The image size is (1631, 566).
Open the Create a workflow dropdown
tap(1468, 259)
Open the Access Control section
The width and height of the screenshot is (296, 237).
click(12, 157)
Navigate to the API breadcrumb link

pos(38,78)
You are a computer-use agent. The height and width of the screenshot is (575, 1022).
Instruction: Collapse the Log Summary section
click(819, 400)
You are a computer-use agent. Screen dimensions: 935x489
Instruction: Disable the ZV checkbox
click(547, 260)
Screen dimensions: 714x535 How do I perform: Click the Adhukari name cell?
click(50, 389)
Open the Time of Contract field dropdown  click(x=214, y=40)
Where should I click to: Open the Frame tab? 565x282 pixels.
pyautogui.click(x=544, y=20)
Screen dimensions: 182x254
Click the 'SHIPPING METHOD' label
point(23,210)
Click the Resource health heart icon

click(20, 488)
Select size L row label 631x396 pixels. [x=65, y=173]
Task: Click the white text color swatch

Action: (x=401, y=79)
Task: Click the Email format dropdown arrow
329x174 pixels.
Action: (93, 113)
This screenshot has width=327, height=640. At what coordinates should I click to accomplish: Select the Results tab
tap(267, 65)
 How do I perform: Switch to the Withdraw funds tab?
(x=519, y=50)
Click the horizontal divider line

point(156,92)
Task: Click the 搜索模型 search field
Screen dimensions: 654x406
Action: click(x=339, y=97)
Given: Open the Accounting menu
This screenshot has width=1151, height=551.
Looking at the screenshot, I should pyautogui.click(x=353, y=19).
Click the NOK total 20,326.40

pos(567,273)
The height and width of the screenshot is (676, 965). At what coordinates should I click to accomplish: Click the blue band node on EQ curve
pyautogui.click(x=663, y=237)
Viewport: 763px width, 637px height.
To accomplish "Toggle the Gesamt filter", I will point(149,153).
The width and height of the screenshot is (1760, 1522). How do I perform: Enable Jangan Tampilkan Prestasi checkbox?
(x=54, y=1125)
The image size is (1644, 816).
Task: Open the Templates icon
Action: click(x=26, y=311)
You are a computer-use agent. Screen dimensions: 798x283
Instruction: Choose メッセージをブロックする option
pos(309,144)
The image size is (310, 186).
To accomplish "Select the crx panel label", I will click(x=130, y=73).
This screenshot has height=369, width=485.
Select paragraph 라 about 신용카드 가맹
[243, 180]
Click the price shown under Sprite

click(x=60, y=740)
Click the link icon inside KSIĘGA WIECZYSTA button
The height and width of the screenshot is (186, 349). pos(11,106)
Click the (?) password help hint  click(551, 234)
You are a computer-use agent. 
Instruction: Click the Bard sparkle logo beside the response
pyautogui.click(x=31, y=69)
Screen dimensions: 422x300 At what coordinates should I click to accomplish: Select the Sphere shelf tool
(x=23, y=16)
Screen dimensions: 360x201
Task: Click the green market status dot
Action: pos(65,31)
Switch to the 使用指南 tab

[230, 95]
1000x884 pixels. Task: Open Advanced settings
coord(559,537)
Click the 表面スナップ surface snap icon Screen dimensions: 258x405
=-=-=
● Your goal
Rewrite the lines between the one containing "How do I perform: Switch" and the one containing "I will point(149,153).", inclusive, replacing "Accounting" with "Billing" and leaving everything else as it is.

● Answer to this exercise
 How do I perform: Switch to the Withdraw funds tab?
(x=519, y=50)
Click the horizontal divider line

point(156,92)
Task: Click the 搜索模型 search field
Screen dimensions: 654x406
Action: click(x=339, y=97)
Given: Open the Billing menu
This screenshot has width=1151, height=551.
Looking at the screenshot, I should pyautogui.click(x=353, y=19).
Click the NOK total 20,326.40

pos(567,273)
The height and width of the screenshot is (676, 965). At what coordinates should I click to accomplish: Click the blue band node on EQ curve
pyautogui.click(x=663, y=237)
Viewport: 763px width, 637px height.
To accomplish "Toggle the Gesamt filter", I will point(149,153).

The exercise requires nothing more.